Even though Cotton exceeded the authority which plaintiff intended him to have, she, in effect, held him out to Posey as having that authority. To hold that the property is not subject to the Posey deed of trust would permit plaintiff to have that property without paying the full purchase price, thereby profiting by Cotton's exceeding his authority, if he did, to the damage of the Poseys who were innocent in the transaction.
2. Code Sections.
Section 1624, subdivision 5, Civil Code, requires an agreement authorizing an agent or broker to sell or buy real estate for compensation or commission to be in writing, Section 1973, Code of Civil Procedure, provides that evidence of such an agreement cannot be received without the writing being produced. Obviously, Cotton was not acting as plaintiff's agent for compensation or commission. He was a principal along with her in the transactions. The authority of a joint adventurer to bind his coadventurers does not have to be in writing. The authority may be oral or implied from the circumstances. See San Francisco Iron & Metal Co. v. American Milling & Industrial Co., 1931, 115 Cal.App. 238, 246, 1 P.2d 1008. Section 2933, Civil Code, requires that a power of attorney to execute a mortgage must be in writing.
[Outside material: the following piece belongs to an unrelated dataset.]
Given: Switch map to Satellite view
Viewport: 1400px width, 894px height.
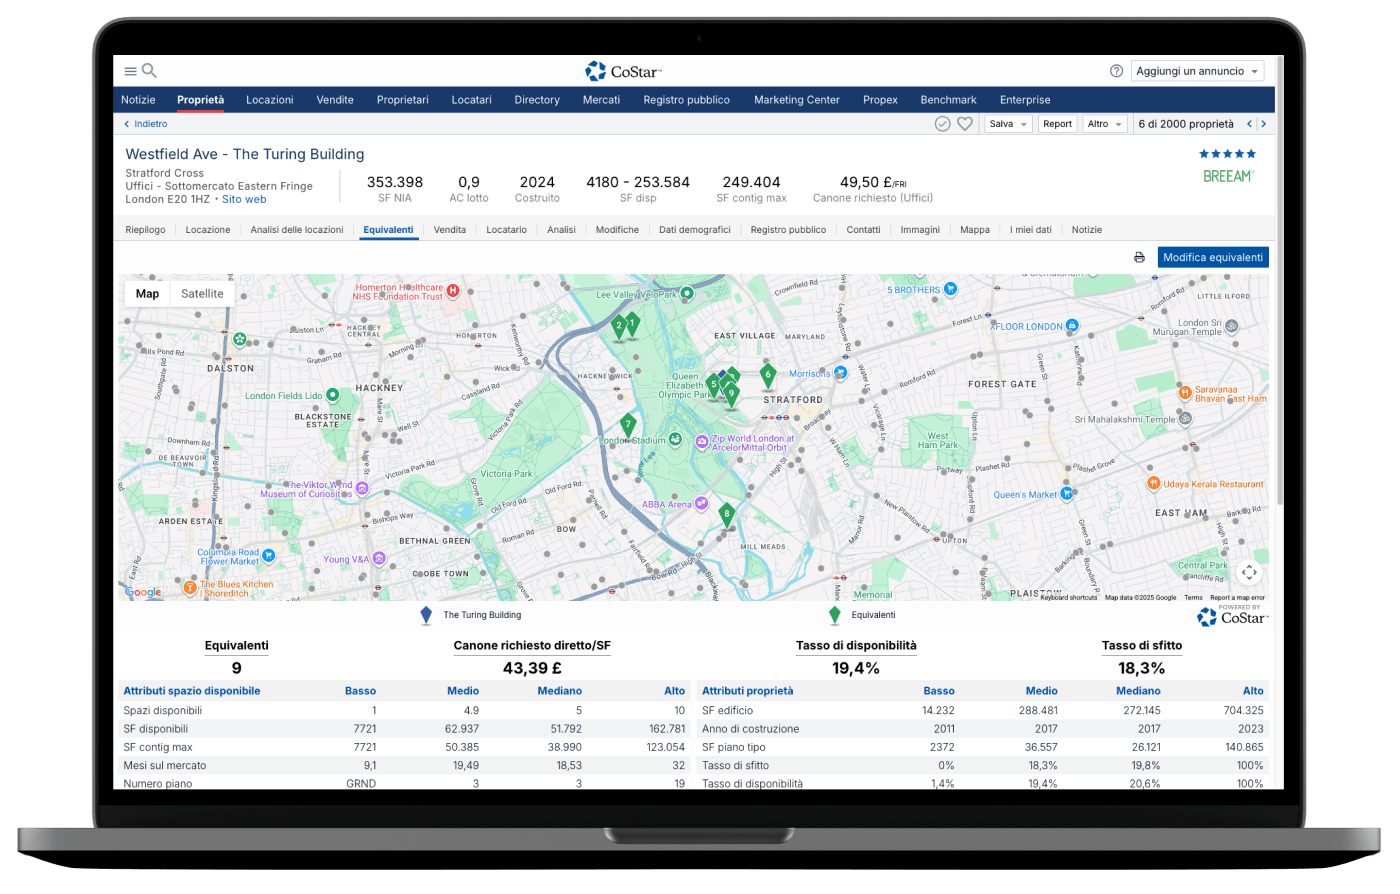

As the Poseys are innocent third parties plaintiff, under the circumstances of this case, is estopped to claim the benefit of this section. None of these sections apply to the situation here.
3. Prior Record.
The court file in the prior action referred to in the cross-complaint was admitted in evidence without objection. Unfortunately, the judgment was not then final, so that it could not be res judicata. See Witkin, California Procedure, 1934–1935. It was an action brought by cross-defendant here, plaintiff there, Fritz, against plaintiff here, defendant there, Mrs. Foote. Neither cross-defendant Cotton nor cross-complainants Posey were parties to it. It adjudged that Mrs. Foote, Fritz and Cotton were the owners of 2094 Mission. As no objection to its introduction, was made, the trial court cannot be charged with error in admitting the file. Whether the court considered it in making its determination we do not know. The findings merely find that such an action was brought and what the judgment was. The evidence in our case was not conflicting. No facts contrary to the facts related herein were produced. Therefore, whether there was a joint venture in which Cotton had authority to bind plaintiff as a matter of law. Disregarding entirely the other action, such a venture under the evidence must be declared as a matter of law. Hence, it is immaterial whether or not the trial court considered the other action. With or without it, the court could have come to no other conclusion than it did.
The judgment is affirmed.
PETERS, P. J., and ST. CLAIR, J. pro tem., concur.